TASK REQUIREMENTS:
Could you give the entries back exactly as they stand, minus any pictures?

TASK INPUT:
-------------------------

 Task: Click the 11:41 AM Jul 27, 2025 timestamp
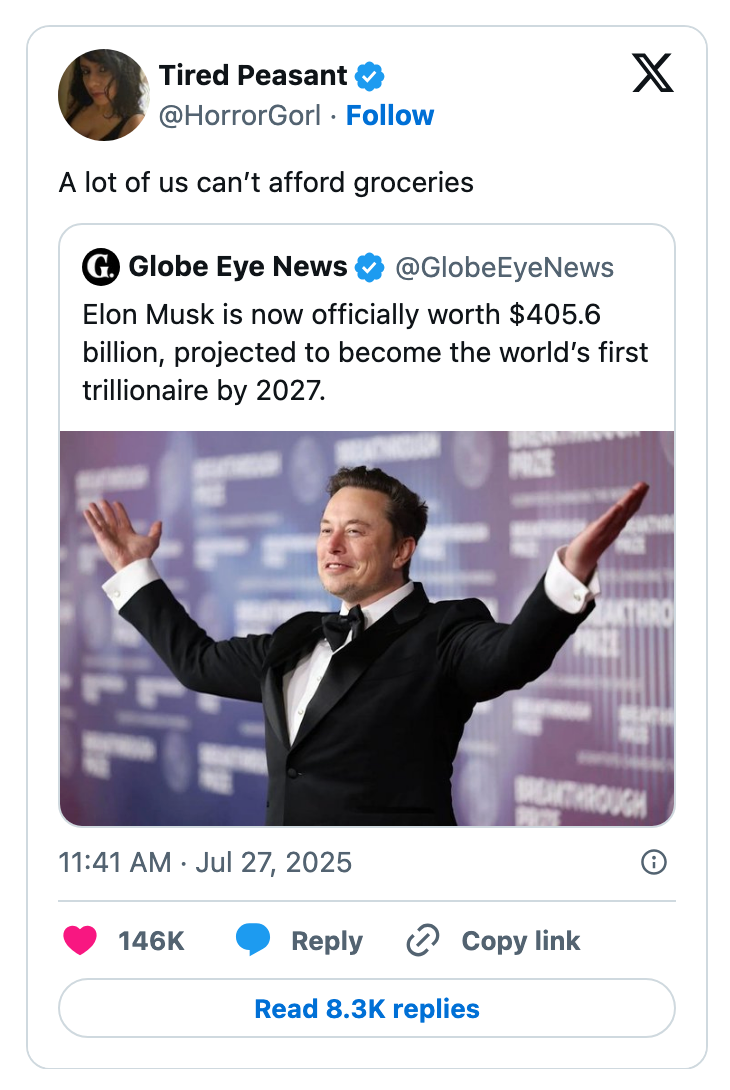(x=205, y=862)
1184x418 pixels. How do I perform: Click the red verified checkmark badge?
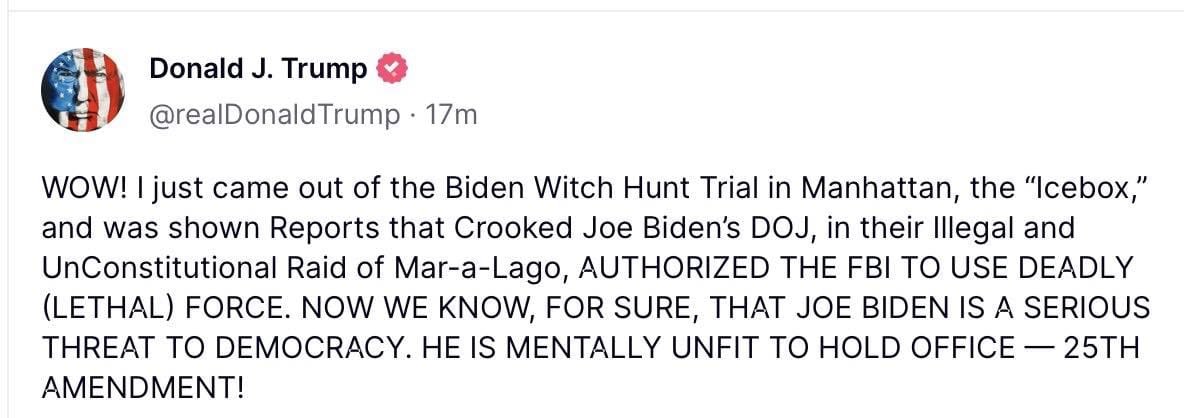pyautogui.click(x=391, y=69)
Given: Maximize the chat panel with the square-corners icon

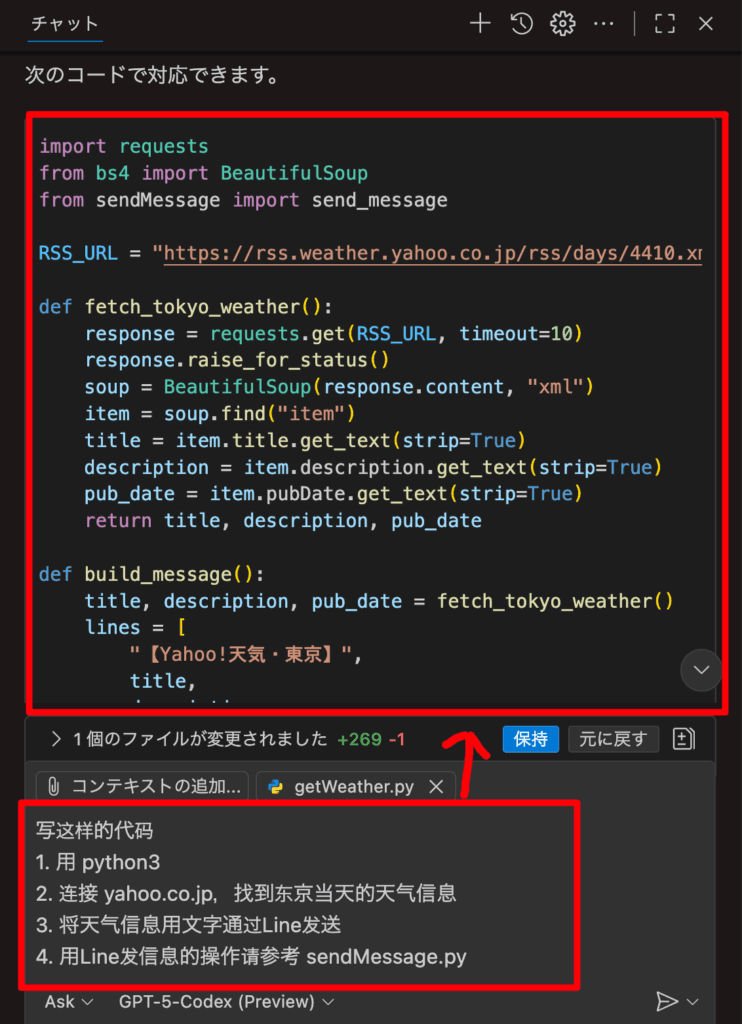Looking at the screenshot, I should (x=664, y=24).
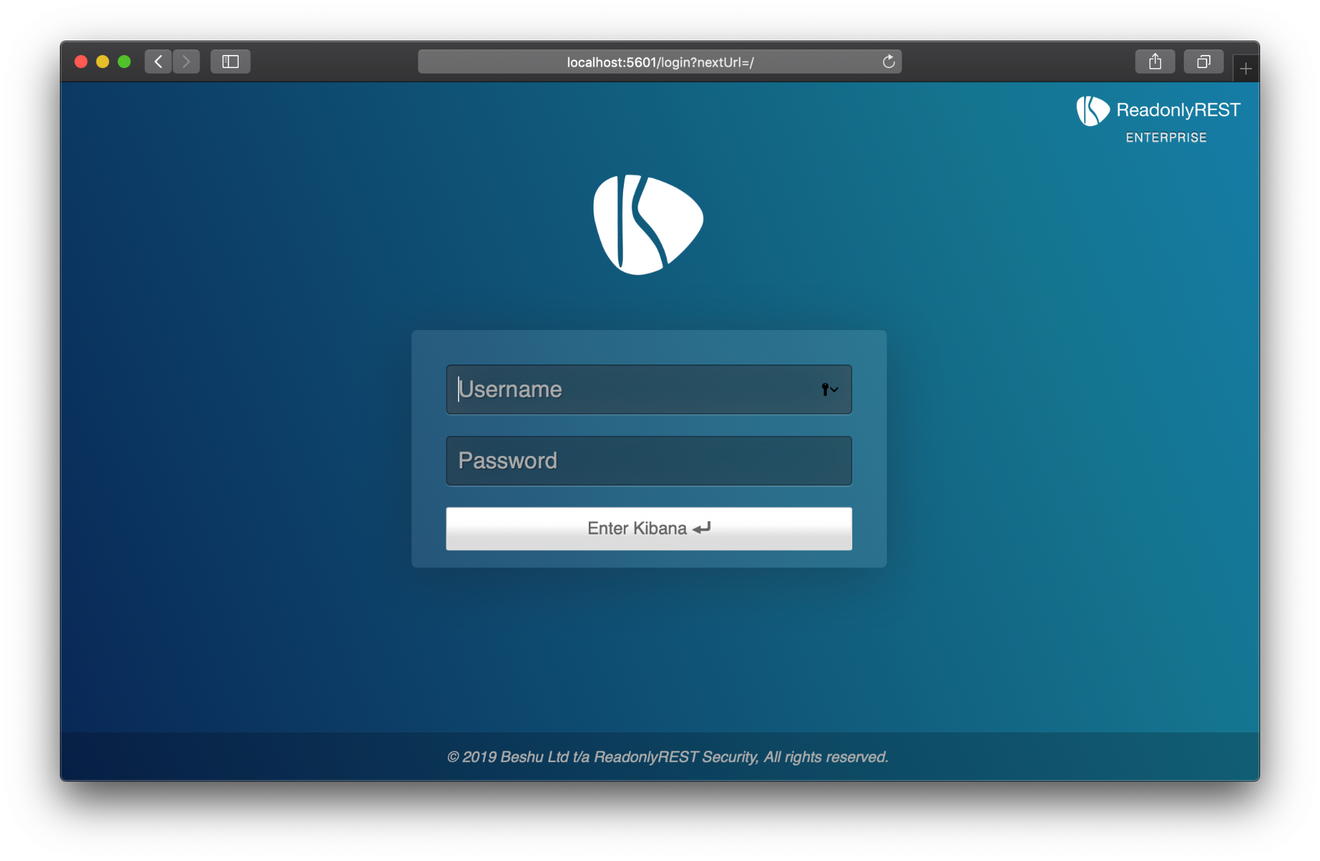Screen dimensions: 1320x861
Task: Open the Share menu in toolbar
Action: [1155, 62]
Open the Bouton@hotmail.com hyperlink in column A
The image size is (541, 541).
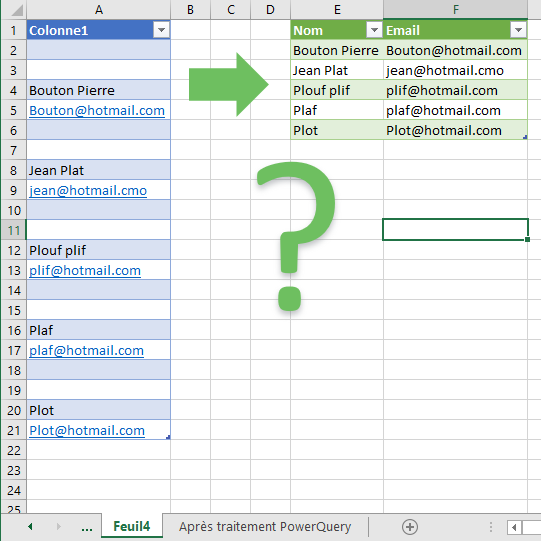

-------------------------

EXERCISE OUTPUT:
 Task: Click the 11:41 AM Jul 27, 2025 timestamp
(x=205, y=862)
1184x418 pixels. How do I perform: Click the red verified checkmark badge?
pyautogui.click(x=391, y=69)
Given: Maximize the chat panel with the square-corners icon

Looking at the screenshot, I should (x=664, y=24).
Screen dimensions: 1320x861
Task: Open the Share menu in toolbar
Action: [1155, 62]
Open the Bouton@hotmail.com hyperlink in column A
The image size is (541, 541).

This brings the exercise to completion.